Metalliclike thermoelectric Ti-V oxide nanocomposites

Abstract

Ti-V oxide composites are promising for thermoelectric applications due to a large Seebeck coefficient, but they are impeded by a high electrical resistivity. In this work, room-temperature sputtered Ti0.31V0.03O0.66 samples are explored. They are composed of 10 nm sized grains (rock salt, space group Fm3¯m) emerged into an x-ray amorphous matrix containing several oxidation states, such as TiO2 and V2O5. At elevated temperatures (transition at approximately 750 K), anatase TiO2 (space group I41/amd) nucleates. Based on density functional theory, metallic rock salt structured Ti0.96V0.04O is metastable, but it may be formed under kinetic limitations, while the energy of formation for V containing ionic-covalent anatase is increased by 46%. The authors propose that V restrains the formation of anatase at low temperatures, the phase with an enhanced Seebeck coefficient. Upon annealing, facilitating V segregation at grain boundaries, binary anatase TiO2 grains form. This has a drastic influence on the transport properties.

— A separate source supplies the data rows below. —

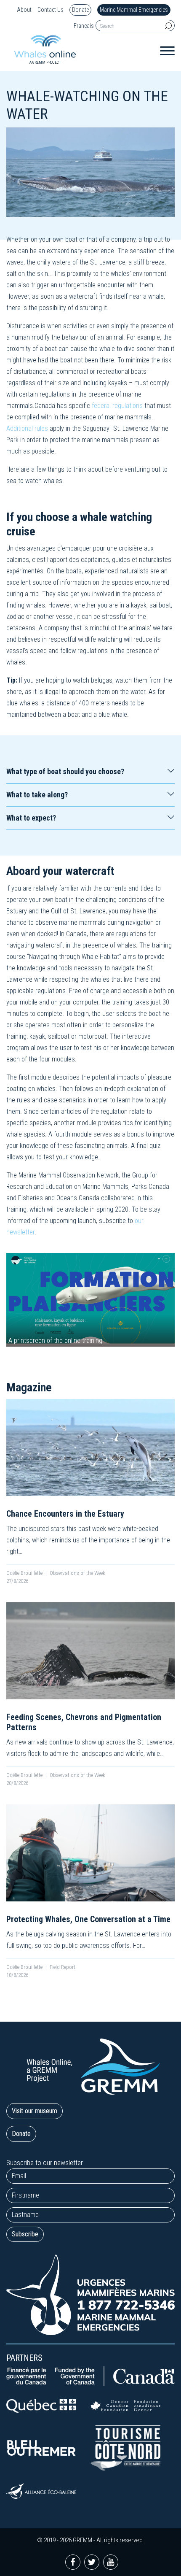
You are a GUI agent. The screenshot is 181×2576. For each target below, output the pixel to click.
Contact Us (50, 10)
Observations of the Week (77, 1573)
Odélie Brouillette (24, 1573)
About (24, 10)
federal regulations (117, 406)
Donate (80, 9)
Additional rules (27, 428)
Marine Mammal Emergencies (134, 9)
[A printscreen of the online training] (90, 1299)
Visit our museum (34, 2111)
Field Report (62, 1967)
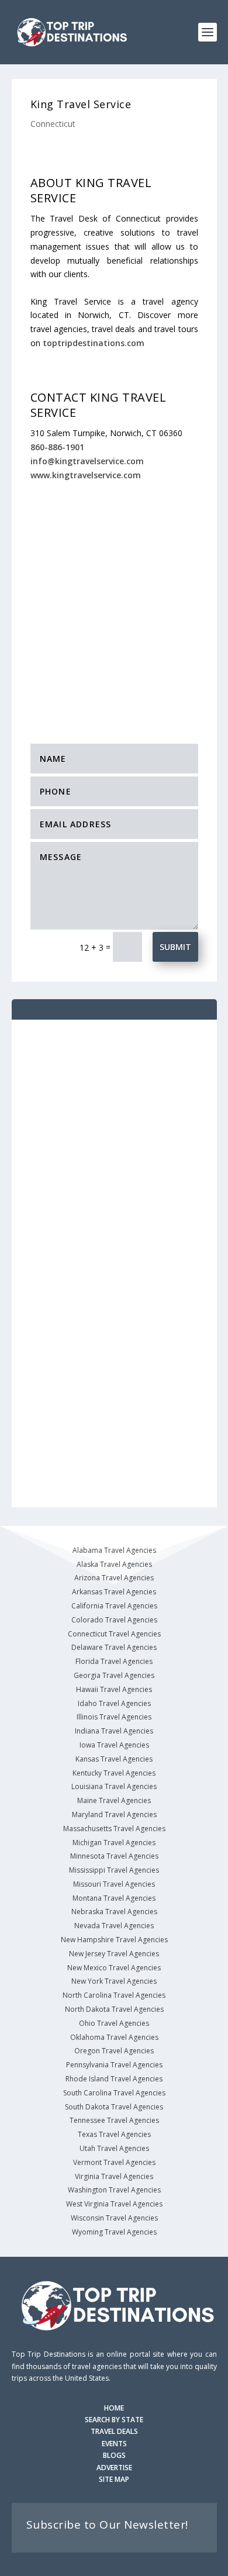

The Seebeck coefficient reaches −134 μV K−1 at approximately 900 K, which is corroborated by density functional theory including thermal expansion induced changes in the electronic structure. The electrical resistivity is as low as 8 μΩ m below the transition point (at approximately 790 K) and it increases to 36 μΩ m close to 900 K. It is up to 9 orders of magnitude smaller than previously reported values for Ti-V oxide composites, enabled herein through metallic rock salt structured grains.